Dalam pelayanannya, Tuhan Yesus berjumpa dengan orang-orang seperti ini. Dia menegur mereka dengan sangat keras, bahkan Dia menyebut mereka sebagai orang-orang munafik dan mengibaratkan mereka seperti kuburan yang dilabur putih, yang kelihatan bersih di luar, tetapi sebenarnya penuh dengan tulang-belulang dan pelbagai macam kotoran di dalamnya (Matius 23:27). Kepada murid-murid-Nya, Tuhan Yesus berkata, “… turutilah dan lakukanlah segala sesuatu yang mereka ajarkan kepadamu, tetapi janganlah kamu turuti perbuatan-perbuatan mereka, karena mereka mengajarkannya tetapi tidak melakukannya” (Matius 23:3).

Sebagai orang Farisi, Rasul Paulus mungkin pernah menjalani–paling tidak memahami–kehidupan seperti itu. Dalam bacaan Alkitab hari ini, kita melihat bahwa Rasul Paulus bukan hanya mengajar Timotius, tetapi ia juga melakukan apa yang ia ajarkan. Rasul Paulus mengajar Timotius hal-hal yang telah ia jalankan terlebih dahulu dalam kehidupannya.

Dalam 2 Timotius 3:10-11a, Rasul Paulus menulis, “Tetapi engkau telah mengikuti ajaranku, cara hidupku, pendirianku, imanku, kesabaranku, kasihku dan ketekunanku.

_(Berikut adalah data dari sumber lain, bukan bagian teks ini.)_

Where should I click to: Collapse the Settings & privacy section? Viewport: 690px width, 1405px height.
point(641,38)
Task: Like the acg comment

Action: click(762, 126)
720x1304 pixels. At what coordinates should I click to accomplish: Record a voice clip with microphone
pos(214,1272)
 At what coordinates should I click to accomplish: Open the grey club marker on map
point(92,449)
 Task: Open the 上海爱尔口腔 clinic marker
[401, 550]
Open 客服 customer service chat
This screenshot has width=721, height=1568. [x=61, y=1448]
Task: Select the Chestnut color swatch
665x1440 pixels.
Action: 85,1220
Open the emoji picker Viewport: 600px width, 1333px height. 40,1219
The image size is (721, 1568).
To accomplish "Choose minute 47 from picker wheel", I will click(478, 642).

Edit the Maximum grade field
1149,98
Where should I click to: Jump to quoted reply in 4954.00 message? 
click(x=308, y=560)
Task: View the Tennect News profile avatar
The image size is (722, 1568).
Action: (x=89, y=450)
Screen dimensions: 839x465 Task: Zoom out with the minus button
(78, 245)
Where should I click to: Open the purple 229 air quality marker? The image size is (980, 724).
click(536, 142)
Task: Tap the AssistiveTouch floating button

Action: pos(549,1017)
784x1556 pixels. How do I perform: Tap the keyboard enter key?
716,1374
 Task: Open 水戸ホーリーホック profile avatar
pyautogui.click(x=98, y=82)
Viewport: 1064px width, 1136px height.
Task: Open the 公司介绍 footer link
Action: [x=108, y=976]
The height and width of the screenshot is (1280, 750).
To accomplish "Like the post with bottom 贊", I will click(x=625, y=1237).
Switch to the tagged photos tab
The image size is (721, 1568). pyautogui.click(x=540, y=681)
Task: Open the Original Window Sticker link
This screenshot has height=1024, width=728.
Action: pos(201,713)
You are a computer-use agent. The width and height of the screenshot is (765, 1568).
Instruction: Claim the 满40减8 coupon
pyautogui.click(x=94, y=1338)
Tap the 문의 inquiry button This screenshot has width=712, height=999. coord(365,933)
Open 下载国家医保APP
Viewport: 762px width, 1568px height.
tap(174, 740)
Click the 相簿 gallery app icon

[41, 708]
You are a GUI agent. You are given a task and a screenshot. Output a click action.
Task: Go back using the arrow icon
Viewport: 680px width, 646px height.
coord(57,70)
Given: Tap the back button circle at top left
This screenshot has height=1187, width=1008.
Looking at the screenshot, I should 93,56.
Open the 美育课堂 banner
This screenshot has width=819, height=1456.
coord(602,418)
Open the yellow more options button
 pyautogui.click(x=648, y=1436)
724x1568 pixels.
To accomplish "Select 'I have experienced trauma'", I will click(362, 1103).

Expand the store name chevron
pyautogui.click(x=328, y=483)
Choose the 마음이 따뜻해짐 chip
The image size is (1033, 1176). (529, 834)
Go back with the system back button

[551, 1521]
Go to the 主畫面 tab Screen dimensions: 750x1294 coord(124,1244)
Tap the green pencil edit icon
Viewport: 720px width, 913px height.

Engkau telah ikut menderita penganiayaan dan sengsara seperti yang telah kuderita di Antiokhia dan di Ikonium dan di Listra.” Dia sudah lebih dahulu melakukan apa yang ia ajarkan! Oleh karena itu, tidak mengherankan bila Rasul Paulus bisa melayani dengan penuh kuasa ke mana pun dia pergi.

Bagaimana cara hidup, pendirian, dan iman kita di mata keluarga kita? Apakah kita sudah hidup dengan penuh kesabaran terhadap suami, istri, serta anak-anak kita? Apakah kita sudah mengasihi dengan penuh ketekunan? Apakah kita berani “menderita” atau mengalami kesulitan demi Kristus? Apakah yang akan mereka katakan tentang kita kalau kita berbicara kepada mereka tentang pendirian atau iman kita? Apakah yang akan dikatakan oleh Tuhan Yesus tentang diri kita saat Dia datang melawat umat-Nya?